▸ **Raw data**:
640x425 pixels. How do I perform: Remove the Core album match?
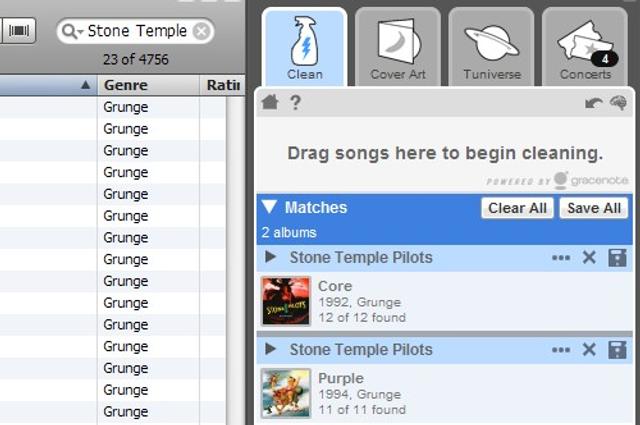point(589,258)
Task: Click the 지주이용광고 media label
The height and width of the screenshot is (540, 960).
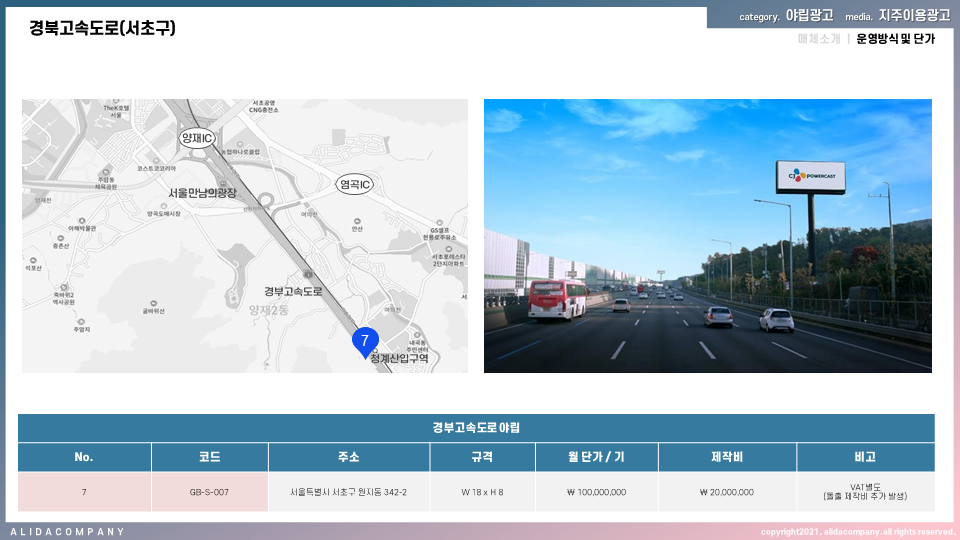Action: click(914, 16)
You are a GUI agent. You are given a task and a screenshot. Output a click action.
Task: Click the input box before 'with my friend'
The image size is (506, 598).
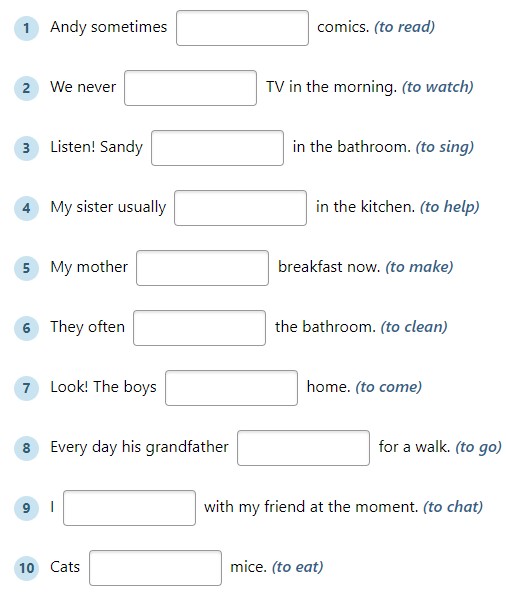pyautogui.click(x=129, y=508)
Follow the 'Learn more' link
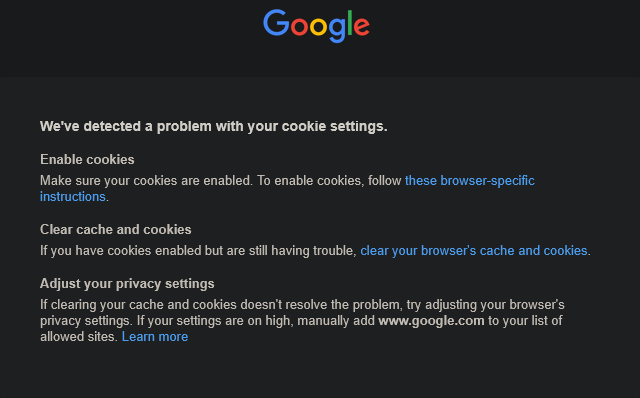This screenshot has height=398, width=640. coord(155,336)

▸ **Goal of the exercise**:
Copy every entry above word for word, leaving out the pictures.

▸ **Solution to the exercise**:
640x425 pixels. How do I perform: Remove the Core album match?
point(589,258)
Task: Click the 지주이용광고 media label
The height and width of the screenshot is (540, 960).
Action: click(914, 16)
You are a GUI agent. You are given a task and a screenshot. Output a click action.
Task: Click the input box before 'with my friend'
The image size is (506, 598).
pyautogui.click(x=129, y=508)
Follow the 'Learn more' link
This screenshot has height=398, width=640. coord(155,336)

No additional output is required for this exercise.